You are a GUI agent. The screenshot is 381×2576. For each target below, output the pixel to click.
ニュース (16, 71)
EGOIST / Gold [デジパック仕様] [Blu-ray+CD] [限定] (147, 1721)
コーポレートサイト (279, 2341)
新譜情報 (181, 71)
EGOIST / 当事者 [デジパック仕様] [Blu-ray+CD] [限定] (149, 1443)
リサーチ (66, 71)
* * * * *
● Work to be completed
Which lines run from the one containing "EGOIST / Gold" to the end of the records? Transcribe exactly those, both ends included.

● Exercise solution
EGOIST / Gold [デジパック仕様] [Blu-ray+CD] [限定] (147, 1721)
コーポレートサイト (279, 2341)
新譜情報 (181, 71)
EGOIST / 当事者 [デジパック仕様] [Blu-ray+CD] [限定] (149, 1443)
リサーチ (66, 71)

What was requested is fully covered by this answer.